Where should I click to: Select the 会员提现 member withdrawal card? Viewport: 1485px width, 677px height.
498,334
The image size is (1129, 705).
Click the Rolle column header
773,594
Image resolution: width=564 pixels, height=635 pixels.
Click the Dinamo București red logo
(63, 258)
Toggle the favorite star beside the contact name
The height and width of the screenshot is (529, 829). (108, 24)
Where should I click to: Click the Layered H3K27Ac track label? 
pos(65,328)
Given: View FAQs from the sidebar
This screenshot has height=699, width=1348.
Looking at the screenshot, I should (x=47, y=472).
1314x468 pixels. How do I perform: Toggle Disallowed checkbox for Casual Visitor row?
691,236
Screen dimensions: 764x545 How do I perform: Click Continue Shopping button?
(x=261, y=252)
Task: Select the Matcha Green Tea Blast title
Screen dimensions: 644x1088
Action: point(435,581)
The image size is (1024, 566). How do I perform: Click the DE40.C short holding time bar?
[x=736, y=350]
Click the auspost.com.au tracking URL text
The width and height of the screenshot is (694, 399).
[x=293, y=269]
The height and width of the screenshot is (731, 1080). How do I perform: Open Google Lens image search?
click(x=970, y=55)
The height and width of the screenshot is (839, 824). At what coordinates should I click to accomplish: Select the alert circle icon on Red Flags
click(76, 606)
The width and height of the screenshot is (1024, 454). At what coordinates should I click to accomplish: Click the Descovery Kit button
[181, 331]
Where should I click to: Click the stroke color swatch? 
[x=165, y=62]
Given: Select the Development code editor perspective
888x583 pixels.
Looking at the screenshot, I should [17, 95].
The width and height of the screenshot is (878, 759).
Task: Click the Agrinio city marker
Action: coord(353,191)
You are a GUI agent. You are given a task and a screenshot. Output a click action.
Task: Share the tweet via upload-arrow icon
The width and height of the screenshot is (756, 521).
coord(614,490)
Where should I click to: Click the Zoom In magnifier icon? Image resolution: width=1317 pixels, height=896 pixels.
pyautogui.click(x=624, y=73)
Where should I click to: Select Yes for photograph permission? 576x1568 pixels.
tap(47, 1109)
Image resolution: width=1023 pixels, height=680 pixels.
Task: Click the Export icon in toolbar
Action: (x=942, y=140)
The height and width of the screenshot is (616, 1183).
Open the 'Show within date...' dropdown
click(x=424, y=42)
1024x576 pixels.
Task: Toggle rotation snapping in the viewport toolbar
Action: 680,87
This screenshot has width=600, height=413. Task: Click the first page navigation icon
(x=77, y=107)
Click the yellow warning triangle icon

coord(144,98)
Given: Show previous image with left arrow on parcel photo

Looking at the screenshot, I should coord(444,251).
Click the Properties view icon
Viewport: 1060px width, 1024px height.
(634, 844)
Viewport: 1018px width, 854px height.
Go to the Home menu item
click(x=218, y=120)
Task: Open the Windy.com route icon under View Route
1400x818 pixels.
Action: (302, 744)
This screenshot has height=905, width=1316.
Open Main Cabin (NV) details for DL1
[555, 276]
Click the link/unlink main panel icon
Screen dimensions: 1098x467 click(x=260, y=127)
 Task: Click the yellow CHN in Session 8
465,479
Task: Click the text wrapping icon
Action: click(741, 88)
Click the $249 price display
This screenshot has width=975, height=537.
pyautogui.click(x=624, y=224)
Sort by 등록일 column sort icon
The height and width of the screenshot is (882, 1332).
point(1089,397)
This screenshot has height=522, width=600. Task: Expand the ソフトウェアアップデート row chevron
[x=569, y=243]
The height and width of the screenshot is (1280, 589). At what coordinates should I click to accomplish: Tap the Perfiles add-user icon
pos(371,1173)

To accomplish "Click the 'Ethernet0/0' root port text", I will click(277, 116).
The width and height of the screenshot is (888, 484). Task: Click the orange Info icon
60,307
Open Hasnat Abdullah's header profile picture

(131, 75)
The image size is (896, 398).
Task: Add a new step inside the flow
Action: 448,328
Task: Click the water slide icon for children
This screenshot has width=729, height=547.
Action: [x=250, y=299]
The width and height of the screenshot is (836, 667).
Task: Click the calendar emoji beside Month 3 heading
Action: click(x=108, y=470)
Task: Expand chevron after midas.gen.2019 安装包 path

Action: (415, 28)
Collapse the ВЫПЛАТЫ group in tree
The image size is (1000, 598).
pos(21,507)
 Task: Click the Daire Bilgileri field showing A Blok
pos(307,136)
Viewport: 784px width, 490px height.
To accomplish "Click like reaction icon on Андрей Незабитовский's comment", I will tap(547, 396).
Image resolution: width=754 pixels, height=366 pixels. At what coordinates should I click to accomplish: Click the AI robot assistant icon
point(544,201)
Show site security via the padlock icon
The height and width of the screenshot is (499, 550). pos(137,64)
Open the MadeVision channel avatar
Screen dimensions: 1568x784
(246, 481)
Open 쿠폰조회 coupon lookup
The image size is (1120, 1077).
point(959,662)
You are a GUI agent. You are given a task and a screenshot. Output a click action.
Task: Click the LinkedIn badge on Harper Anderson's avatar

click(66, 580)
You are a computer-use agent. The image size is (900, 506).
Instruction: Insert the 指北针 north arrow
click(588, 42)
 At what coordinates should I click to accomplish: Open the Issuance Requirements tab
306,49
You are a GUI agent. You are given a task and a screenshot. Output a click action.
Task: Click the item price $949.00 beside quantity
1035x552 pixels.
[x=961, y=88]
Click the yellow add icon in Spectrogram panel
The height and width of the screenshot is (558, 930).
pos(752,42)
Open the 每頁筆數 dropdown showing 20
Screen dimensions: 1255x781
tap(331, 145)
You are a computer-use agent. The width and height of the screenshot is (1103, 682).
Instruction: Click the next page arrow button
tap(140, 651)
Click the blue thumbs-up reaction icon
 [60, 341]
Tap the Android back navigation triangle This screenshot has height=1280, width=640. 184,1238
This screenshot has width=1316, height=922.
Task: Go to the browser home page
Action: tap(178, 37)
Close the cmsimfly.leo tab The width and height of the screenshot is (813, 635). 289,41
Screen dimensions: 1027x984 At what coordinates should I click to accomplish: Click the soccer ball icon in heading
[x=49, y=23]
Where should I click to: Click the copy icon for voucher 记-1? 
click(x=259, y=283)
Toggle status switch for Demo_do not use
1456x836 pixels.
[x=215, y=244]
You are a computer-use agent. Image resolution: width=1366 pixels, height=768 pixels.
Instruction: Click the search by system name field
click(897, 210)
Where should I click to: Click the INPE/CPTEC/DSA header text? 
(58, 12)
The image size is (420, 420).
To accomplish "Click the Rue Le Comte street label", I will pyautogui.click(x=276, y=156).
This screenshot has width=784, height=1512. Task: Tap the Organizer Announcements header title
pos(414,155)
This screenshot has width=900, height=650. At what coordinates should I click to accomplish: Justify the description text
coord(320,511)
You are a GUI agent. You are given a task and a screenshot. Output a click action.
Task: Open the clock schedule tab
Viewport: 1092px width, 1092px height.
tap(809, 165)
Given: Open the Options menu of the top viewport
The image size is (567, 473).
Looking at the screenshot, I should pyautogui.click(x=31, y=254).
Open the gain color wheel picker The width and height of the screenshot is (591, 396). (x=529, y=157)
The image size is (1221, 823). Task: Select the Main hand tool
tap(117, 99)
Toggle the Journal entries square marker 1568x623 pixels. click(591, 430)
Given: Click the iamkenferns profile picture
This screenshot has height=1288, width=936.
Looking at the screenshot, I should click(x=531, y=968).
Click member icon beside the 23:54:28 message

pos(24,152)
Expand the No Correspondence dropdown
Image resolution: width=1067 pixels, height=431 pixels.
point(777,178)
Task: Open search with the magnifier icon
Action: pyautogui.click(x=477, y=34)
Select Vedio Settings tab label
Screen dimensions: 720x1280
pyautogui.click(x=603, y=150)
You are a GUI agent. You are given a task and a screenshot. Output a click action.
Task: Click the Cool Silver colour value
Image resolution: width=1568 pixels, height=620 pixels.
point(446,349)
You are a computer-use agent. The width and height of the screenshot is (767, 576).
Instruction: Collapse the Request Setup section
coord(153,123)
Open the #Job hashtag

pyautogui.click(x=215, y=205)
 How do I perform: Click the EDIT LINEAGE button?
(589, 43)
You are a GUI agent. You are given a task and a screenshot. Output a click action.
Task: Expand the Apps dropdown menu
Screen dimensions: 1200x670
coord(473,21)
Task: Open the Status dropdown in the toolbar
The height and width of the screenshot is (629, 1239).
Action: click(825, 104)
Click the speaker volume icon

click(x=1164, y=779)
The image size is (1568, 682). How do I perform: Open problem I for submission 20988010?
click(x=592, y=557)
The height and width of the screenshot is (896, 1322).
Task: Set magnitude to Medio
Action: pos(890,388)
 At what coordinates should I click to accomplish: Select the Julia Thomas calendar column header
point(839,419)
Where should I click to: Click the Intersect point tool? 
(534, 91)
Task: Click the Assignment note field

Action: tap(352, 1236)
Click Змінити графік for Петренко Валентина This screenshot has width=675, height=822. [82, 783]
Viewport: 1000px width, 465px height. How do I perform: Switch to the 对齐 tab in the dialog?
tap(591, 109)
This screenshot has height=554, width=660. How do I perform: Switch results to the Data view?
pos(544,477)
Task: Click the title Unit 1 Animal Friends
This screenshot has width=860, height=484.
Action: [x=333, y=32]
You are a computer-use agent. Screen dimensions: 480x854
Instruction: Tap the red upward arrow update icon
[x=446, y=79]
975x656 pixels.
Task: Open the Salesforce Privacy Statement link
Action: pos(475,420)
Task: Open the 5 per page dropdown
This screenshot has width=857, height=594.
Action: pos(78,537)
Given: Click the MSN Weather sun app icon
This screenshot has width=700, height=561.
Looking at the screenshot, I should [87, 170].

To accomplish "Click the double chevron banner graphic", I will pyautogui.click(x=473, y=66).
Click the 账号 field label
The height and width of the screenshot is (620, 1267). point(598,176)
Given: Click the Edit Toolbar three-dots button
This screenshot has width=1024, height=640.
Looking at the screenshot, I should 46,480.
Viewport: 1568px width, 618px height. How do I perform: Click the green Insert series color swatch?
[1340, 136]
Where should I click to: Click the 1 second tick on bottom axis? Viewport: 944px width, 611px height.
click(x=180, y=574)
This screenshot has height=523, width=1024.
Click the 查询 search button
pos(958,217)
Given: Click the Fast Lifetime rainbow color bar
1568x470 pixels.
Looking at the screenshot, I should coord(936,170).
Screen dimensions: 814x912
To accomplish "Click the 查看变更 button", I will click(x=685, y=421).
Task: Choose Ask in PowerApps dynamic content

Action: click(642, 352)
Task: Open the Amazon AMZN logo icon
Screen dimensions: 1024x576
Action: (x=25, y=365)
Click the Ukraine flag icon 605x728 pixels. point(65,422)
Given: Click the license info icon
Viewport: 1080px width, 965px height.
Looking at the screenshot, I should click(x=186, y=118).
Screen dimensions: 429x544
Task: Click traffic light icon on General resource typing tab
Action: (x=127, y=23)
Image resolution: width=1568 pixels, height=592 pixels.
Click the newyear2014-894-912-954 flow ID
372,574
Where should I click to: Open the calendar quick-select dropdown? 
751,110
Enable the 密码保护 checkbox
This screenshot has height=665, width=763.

◆ **TASK STATEMENT**
Extract the first line above and each line after it up to and including the one with "Task: Select the Matcha Green Tea Blast title", please, exactly and with nothing else.

◆ **EXERCISE RESPONSE**
Where should I click to: Select the 会员提现 member withdrawal card? Viewport: 1485px width, 677px height.
498,334
The image size is (1129, 705).
Click the Rolle column header
773,594
Image resolution: width=564 pixels, height=635 pixels.
Click the Dinamo București red logo
(63, 258)
Toggle the favorite star beside the contact name
The height and width of the screenshot is (529, 829). (108, 24)
Where should I click to: Click the Layered H3K27Ac track label? 
pos(65,328)
Given: View FAQs from the sidebar
This screenshot has height=699, width=1348.
Looking at the screenshot, I should (x=47, y=472).
1314x468 pixels. How do I perform: Toggle Disallowed checkbox for Casual Visitor row?
691,236
Screen dimensions: 764x545 How do I perform: Click Continue Shopping button?
(x=261, y=252)
Task: Select the Matcha Green Tea Blast title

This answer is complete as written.